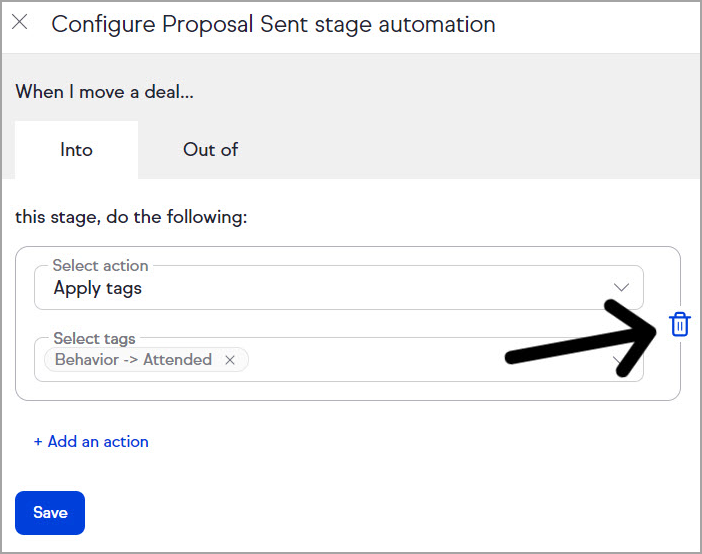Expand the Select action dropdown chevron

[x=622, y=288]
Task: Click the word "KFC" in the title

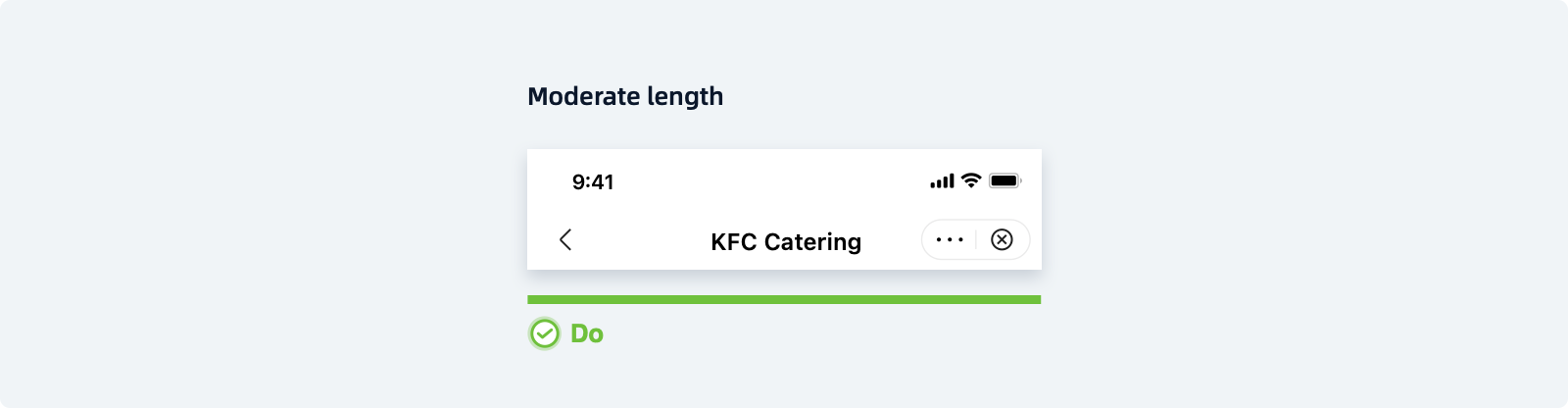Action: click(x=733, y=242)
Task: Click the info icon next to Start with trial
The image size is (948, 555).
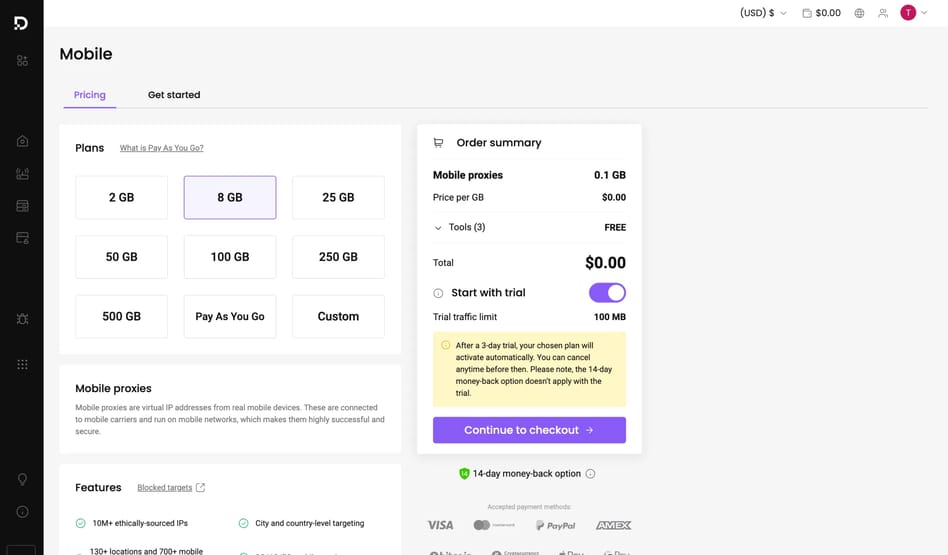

WHAT TO DO:
Everything from the line containing "Task: Click the word" through the last line of the listing above must be output exactly, except the pictures.

ANSWER BELOW:
Task: Click the word "KFC" in the title

Action: click(x=733, y=242)
Task: Click the info icon next to Start with trial
The image size is (948, 555).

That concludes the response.